--- RECORDS SUPPLIED Enclosed Below ---

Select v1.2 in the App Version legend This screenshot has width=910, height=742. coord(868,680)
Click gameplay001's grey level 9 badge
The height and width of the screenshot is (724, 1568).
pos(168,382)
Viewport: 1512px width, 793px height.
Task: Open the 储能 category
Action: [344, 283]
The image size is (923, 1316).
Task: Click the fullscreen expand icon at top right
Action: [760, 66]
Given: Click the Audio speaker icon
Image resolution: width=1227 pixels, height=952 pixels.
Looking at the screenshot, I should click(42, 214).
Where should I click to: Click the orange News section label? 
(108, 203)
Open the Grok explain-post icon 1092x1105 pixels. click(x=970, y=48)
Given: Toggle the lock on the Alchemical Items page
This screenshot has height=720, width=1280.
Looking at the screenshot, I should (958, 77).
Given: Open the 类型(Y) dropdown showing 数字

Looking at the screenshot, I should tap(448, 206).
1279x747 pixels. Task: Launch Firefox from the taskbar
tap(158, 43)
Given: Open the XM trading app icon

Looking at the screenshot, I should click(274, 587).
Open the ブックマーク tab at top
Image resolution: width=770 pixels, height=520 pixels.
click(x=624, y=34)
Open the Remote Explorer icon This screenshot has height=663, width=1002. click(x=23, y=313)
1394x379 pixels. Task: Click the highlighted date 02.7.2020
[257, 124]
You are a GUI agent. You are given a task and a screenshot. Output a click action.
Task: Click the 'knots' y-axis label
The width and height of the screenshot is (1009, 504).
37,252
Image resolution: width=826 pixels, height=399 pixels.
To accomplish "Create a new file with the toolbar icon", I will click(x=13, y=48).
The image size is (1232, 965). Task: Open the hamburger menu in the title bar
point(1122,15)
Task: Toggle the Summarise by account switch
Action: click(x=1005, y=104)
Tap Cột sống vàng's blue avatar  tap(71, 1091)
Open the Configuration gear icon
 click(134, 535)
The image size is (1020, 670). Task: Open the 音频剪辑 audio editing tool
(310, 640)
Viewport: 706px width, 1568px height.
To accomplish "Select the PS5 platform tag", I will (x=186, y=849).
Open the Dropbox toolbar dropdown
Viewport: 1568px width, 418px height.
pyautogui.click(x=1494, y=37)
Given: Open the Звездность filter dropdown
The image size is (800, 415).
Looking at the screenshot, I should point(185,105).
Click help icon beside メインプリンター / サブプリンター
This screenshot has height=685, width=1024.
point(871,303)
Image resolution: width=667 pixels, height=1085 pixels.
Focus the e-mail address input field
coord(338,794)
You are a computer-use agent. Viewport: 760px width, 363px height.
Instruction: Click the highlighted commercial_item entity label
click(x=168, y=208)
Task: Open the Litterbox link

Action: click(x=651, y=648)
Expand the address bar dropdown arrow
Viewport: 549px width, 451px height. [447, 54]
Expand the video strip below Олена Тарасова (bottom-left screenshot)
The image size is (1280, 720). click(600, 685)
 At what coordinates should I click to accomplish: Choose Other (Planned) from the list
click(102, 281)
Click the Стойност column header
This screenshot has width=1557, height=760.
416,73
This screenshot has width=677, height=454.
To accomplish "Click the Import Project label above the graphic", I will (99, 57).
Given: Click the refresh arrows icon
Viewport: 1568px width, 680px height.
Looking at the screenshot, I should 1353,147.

--- End of Enclosed RECORDS SUPPLIED ---

WHAT YOU WILL DO: Take the entries and copy them out exactly.

RESULT BELOW:
Select v1.2 in the App Version legend This screenshot has width=910, height=742. coord(868,680)
Click gameplay001's grey level 9 badge
The height and width of the screenshot is (724, 1568).
pos(168,382)
Viewport: 1512px width, 793px height.
Task: Open the 储能 category
Action: [344, 283]
The image size is (923, 1316).
Task: Click the fullscreen expand icon at top right
Action: [760, 66]
Given: Click the Audio speaker icon
Image resolution: width=1227 pixels, height=952 pixels.
Looking at the screenshot, I should click(42, 214).
Where should I click to: Click the orange News section label? 
(108, 203)
Open the Grok explain-post icon 1092x1105 pixels. click(x=970, y=48)
Given: Toggle the lock on the Alchemical Items page
This screenshot has height=720, width=1280.
Looking at the screenshot, I should (958, 77).
Given: Open the 类型(Y) dropdown showing 数字

Looking at the screenshot, I should tap(448, 206).
1279x747 pixels. Task: Launch Firefox from the taskbar
tap(158, 43)
Given: Open the XM trading app icon

Looking at the screenshot, I should click(274, 587).
Open the ブックマーク tab at top
Image resolution: width=770 pixels, height=520 pixels.
click(x=624, y=34)
Open the Remote Explorer icon This screenshot has height=663, width=1002. click(x=23, y=313)
1394x379 pixels. Task: Click the highlighted date 02.7.2020
[257, 124]
You are a GUI agent. You are given a task and a screenshot. Output a click action.
Task: Click the 'knots' y-axis label
The width and height of the screenshot is (1009, 504).
37,252
Image resolution: width=826 pixels, height=399 pixels.
To accomplish "Create a new file with the toolbar icon", I will click(x=13, y=48).
The image size is (1232, 965). Task: Open the hamburger menu in the title bar
point(1122,15)
Task: Toggle the Summarise by account switch
Action: click(x=1005, y=104)
Tap Cột sống vàng's blue avatar  tap(71, 1091)
Open the Configuration gear icon
 click(134, 535)
The image size is (1020, 670). Task: Open the 音频剪辑 audio editing tool
(310, 640)
Viewport: 706px width, 1568px height.
To accomplish "Select the PS5 platform tag", I will (x=186, y=849).
Open the Dropbox toolbar dropdown
Viewport: 1568px width, 418px height.
pyautogui.click(x=1494, y=37)
Given: Open the Звездность filter dropdown
The image size is (800, 415).
Looking at the screenshot, I should point(185,105).
Click help icon beside メインプリンター / サブプリンター
This screenshot has height=685, width=1024.
point(871,303)
Image resolution: width=667 pixels, height=1085 pixels.
Focus the e-mail address input field
coord(338,794)
You are a computer-use agent. Viewport: 760px width, 363px height.
Instruction: Click the highlighted commercial_item entity label
click(x=168, y=208)
Task: Open the Litterbox link

Action: click(x=651, y=648)
Expand the address bar dropdown arrow
Viewport: 549px width, 451px height. [447, 54]
Expand the video strip below Олена Тарасова (bottom-left screenshot)
The image size is (1280, 720). click(600, 685)
 At what coordinates should I click to accomplish: Choose Other (Planned) from the list
click(102, 281)
Click the Стойност column header
This screenshot has width=1557, height=760.
416,73
This screenshot has width=677, height=454.
To accomplish "Click the Import Project label above the graphic", I will (99, 57).
Given: Click the refresh arrows icon
Viewport: 1568px width, 680px height.
Looking at the screenshot, I should 1353,147.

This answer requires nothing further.